- _What to produce_
Turn every line of the items below into a JSON list of strings, one string per line, skipping blank lines. Omit the pictures from your answer.

--- Begin Entries ---

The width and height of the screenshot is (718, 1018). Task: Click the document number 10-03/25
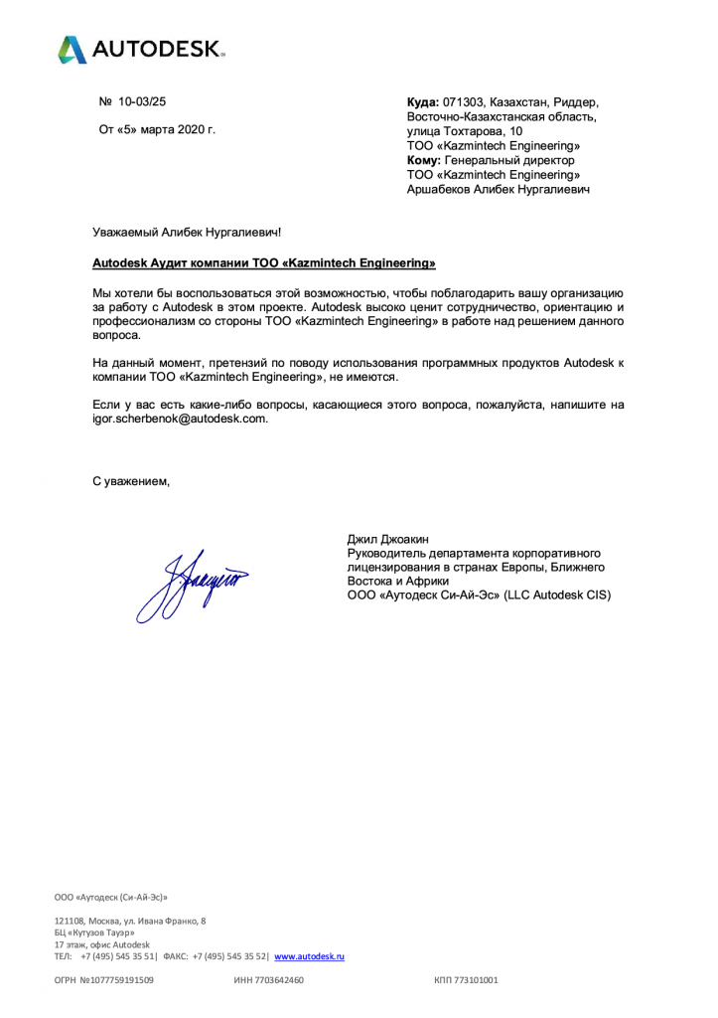click(x=142, y=101)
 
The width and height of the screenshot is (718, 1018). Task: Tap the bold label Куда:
click(x=423, y=101)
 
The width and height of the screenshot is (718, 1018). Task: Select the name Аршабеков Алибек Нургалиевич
click(x=499, y=189)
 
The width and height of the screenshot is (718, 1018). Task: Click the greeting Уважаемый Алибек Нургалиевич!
click(x=187, y=233)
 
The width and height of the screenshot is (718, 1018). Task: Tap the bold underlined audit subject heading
click(x=263, y=263)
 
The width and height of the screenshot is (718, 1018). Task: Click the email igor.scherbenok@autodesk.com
click(x=180, y=420)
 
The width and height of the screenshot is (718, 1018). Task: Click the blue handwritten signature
click(x=194, y=582)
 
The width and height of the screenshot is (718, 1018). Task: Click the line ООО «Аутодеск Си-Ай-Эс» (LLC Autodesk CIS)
click(x=479, y=595)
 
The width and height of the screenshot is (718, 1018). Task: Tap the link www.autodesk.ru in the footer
click(x=309, y=956)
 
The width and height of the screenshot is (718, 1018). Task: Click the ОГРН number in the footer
click(x=103, y=980)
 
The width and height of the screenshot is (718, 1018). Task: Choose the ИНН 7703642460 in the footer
click(x=268, y=980)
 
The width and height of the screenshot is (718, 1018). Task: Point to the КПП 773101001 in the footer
click(x=466, y=980)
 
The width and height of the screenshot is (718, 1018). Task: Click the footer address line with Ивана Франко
click(x=130, y=921)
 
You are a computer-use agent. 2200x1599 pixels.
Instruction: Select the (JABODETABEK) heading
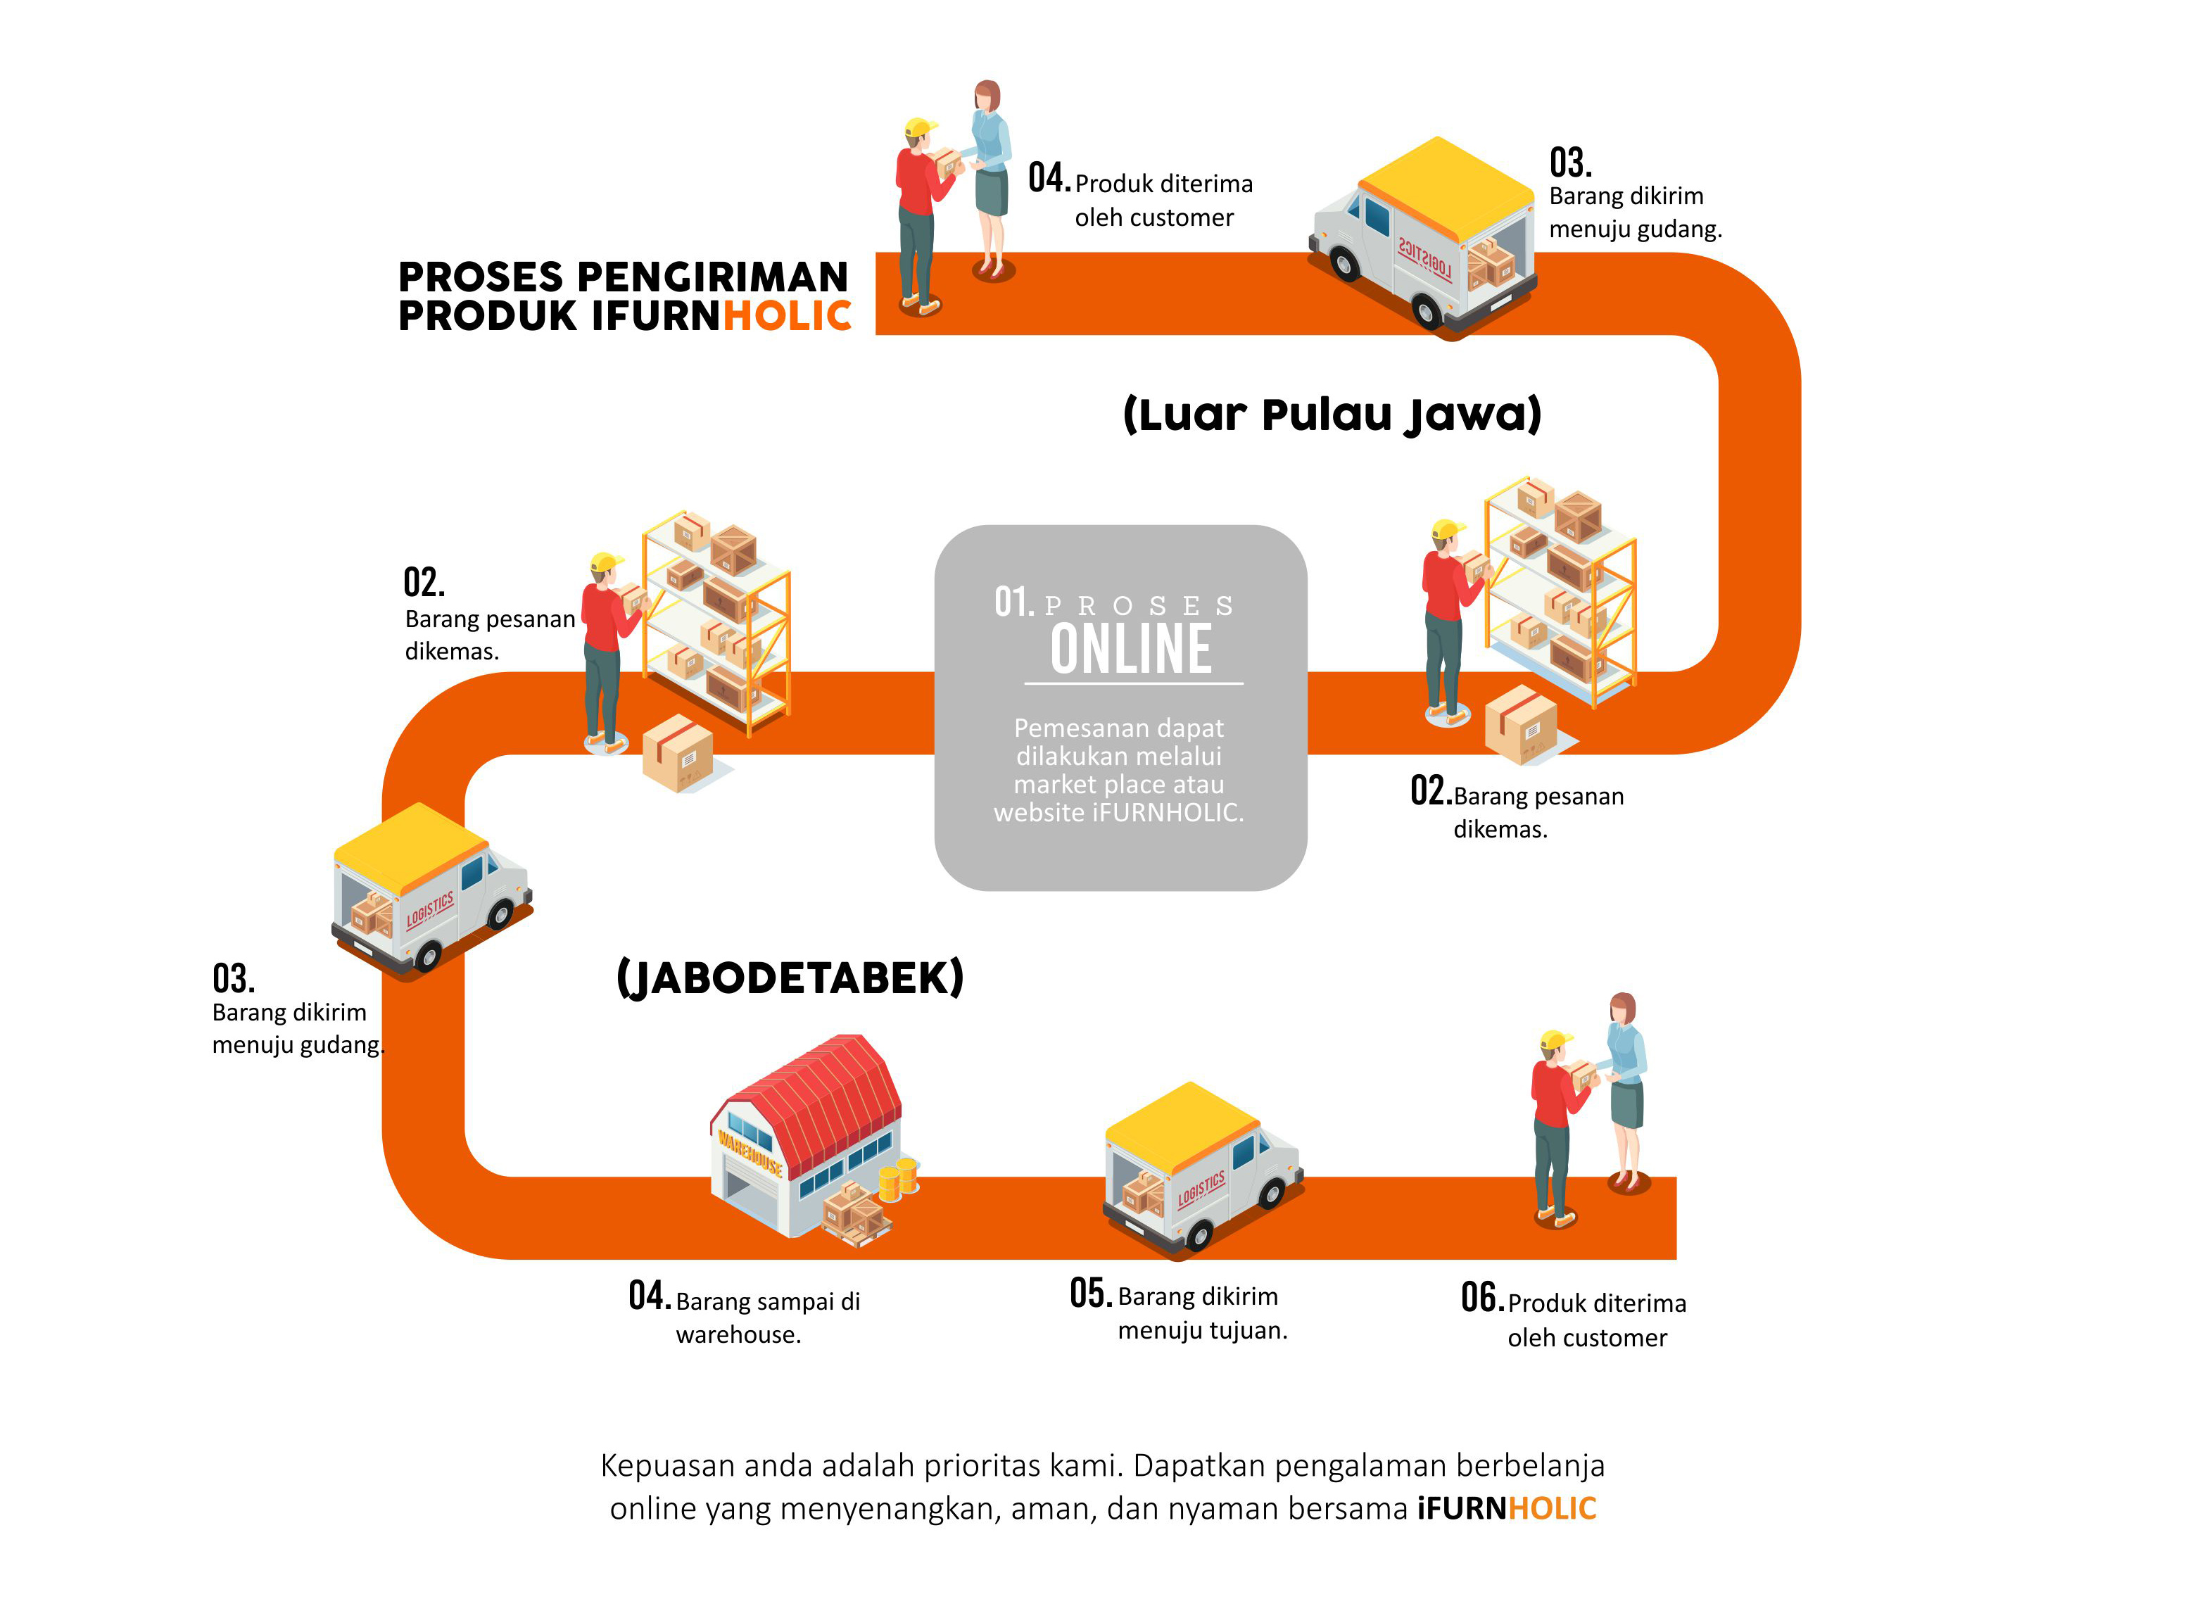(x=790, y=977)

--- End Entries ---

- _Output for this task_
[
  "The width and height of the screenshot is (718, 1018). Task: Click the document number 10-03/25",
  "click(x=142, y=101)",
  "The width and height of the screenshot is (718, 1018). Task: Tap the bold label Куда:",
  "click(x=423, y=101)",
  "The width and height of the screenshot is (718, 1018). Task: Select the name Аршабеков Алибек Нургалиевич",
  "click(x=499, y=189)",
  "The width and height of the screenshot is (718, 1018). Task: Click the greeting Уважаемый Алибек Нургалиевич!",
  "click(x=187, y=233)",
  "The width and height of the screenshot is (718, 1018). Task: Tap the bold underlined audit subject heading",
  "click(x=263, y=263)",
  "The width and height of the screenshot is (718, 1018). Task: Click the email igor.scherbenok@autodesk.com",
  "click(x=180, y=420)",
  "The width and height of the screenshot is (718, 1018). Task: Click the blue handwritten signature",
  "click(x=194, y=582)",
  "The width and height of the screenshot is (718, 1018). Task: Click the line ООО «Аутодеск Си-Ай-Эс» (LLC Autodesk CIS)",
  "click(x=479, y=595)",
  "The width and height of the screenshot is (718, 1018). Task: Tap the link www.autodesk.ru in the footer",
  "click(x=309, y=956)",
  "The width and height of the screenshot is (718, 1018). Task: Click the ОГРН number in the footer",
  "click(x=103, y=980)",
  "The width and height of the screenshot is (718, 1018). Task: Choose the ИНН 7703642460 in the footer",
  "click(x=268, y=980)",
  "The width and height of the screenshot is (718, 1018). Task: Point to the КПП 773101001 in the footer",
  "click(x=466, y=980)",
  "The width and height of the screenshot is (718, 1018). Task: Click the footer address line with Ивана Франко",
  "click(x=130, y=921)",
  "You are a computer-use agent. 2200x1599 pixels.",
  "Instruction: Select the (JABODETABEK) heading",
  "(x=790, y=977)"
]